Encoded Archival Context – Corporate bodies, Persons and Families (EAC-CPF) is an XML standard for encoding information about the creators of archival materials – i.e., a corporate body, person or family -- including their relationships to (a) resources (books, collections, papers, etc.) and (b) other corporate bodies, persons, and families. The goal is to provide contextual information regarding the circumstances of record creation and use. EAC-CPF can be used in conjunction with Encoded Archival Description (EAD) for enhancement of EAD's capabilities in encoding finding aids, but can also be used in conjunction with other standards or for standalone authority file encoding.

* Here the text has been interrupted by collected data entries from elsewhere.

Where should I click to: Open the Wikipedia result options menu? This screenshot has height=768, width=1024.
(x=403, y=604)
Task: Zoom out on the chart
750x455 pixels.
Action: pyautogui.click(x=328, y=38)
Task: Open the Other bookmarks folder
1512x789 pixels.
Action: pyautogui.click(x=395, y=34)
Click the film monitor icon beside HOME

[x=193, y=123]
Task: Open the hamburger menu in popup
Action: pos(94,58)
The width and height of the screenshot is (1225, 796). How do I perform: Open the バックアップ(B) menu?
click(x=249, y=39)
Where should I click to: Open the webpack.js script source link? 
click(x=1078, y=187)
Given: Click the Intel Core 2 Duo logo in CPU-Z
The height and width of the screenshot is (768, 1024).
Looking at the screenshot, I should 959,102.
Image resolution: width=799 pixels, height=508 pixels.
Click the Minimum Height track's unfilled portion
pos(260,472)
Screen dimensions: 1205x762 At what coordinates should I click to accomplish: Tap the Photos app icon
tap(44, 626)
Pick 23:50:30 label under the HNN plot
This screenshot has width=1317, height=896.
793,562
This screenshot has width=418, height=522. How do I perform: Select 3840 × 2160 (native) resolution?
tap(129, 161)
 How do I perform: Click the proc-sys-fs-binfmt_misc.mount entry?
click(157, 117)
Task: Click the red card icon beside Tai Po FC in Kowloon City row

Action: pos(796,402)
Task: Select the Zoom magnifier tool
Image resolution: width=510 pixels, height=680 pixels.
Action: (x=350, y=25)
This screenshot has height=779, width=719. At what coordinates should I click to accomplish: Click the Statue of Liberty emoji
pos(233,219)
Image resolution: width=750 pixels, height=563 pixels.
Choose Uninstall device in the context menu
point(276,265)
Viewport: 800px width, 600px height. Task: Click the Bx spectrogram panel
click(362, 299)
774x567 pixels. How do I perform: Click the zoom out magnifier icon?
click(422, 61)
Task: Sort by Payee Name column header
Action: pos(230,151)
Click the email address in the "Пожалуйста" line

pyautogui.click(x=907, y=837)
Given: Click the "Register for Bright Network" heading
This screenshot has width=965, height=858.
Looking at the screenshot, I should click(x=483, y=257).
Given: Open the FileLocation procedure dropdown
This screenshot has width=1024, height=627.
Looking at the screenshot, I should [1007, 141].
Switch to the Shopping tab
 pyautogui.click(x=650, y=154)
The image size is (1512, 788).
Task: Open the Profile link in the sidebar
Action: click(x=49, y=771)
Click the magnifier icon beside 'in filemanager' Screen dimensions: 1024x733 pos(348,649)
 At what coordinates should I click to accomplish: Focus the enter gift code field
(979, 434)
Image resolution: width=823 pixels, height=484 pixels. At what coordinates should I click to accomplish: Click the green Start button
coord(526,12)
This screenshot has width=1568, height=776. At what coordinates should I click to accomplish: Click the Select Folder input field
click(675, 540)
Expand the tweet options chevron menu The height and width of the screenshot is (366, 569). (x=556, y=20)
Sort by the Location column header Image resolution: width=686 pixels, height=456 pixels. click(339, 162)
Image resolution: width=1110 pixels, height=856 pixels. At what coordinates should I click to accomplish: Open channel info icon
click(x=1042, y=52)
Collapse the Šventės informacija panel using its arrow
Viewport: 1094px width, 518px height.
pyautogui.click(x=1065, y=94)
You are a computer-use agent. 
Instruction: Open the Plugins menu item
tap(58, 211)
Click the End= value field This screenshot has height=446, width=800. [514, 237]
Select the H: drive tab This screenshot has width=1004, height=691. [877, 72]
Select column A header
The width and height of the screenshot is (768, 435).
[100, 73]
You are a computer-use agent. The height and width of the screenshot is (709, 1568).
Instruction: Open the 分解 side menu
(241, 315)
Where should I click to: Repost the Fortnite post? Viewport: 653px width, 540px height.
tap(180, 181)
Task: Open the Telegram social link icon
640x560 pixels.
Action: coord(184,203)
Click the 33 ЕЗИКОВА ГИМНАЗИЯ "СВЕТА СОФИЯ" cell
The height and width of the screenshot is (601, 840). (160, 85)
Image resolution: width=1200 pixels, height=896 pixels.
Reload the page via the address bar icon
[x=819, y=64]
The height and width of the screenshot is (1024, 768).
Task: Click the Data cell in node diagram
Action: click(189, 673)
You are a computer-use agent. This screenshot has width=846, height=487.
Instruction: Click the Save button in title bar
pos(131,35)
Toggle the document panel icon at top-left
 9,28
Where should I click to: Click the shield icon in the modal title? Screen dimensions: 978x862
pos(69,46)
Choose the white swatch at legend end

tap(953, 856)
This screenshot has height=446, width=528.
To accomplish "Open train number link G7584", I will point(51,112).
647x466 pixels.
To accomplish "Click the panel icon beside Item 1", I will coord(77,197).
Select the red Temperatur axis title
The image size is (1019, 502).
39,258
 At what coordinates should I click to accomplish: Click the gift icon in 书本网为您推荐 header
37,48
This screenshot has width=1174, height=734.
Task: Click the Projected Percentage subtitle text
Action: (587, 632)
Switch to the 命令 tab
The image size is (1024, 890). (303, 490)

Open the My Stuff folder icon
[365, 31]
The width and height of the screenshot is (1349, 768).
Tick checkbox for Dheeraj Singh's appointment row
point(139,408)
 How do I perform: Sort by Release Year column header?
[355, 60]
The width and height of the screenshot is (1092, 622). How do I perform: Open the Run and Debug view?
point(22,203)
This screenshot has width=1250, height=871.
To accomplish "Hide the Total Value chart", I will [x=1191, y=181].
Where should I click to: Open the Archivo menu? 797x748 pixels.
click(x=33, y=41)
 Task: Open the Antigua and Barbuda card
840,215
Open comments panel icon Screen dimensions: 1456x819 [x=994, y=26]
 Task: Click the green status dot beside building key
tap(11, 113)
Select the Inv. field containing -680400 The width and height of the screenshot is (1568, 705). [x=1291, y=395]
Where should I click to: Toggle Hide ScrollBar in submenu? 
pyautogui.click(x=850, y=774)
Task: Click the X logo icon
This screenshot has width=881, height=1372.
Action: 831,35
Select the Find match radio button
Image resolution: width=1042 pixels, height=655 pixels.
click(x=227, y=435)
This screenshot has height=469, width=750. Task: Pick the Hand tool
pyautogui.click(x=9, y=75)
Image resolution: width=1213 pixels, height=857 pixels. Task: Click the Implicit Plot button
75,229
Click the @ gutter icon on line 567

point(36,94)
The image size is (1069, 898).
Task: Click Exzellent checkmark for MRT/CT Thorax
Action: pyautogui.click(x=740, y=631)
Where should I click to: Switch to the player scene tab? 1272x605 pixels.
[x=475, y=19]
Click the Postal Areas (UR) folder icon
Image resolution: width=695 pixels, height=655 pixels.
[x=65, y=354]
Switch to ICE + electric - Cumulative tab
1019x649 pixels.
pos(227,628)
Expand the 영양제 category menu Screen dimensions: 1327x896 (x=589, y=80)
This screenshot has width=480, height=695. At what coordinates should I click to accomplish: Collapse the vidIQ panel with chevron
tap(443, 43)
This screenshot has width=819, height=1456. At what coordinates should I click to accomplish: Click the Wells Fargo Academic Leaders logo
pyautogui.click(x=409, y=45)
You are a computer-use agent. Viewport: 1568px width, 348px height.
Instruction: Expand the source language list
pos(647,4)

EAC-CPF is defined in a document type definition as well as in an XML schema and a Relax NG schema. EAC-CPF elements reflect the International Standard Archival Authority Record standard and the General International Standard Archival Description, two standards managed by the International Council on Archives.

EAC-CPF has been and is being tested in various institutions, such as the European Union LEAF project, 'Linking and Exploring Authority Files', funded between 2001 and 2004.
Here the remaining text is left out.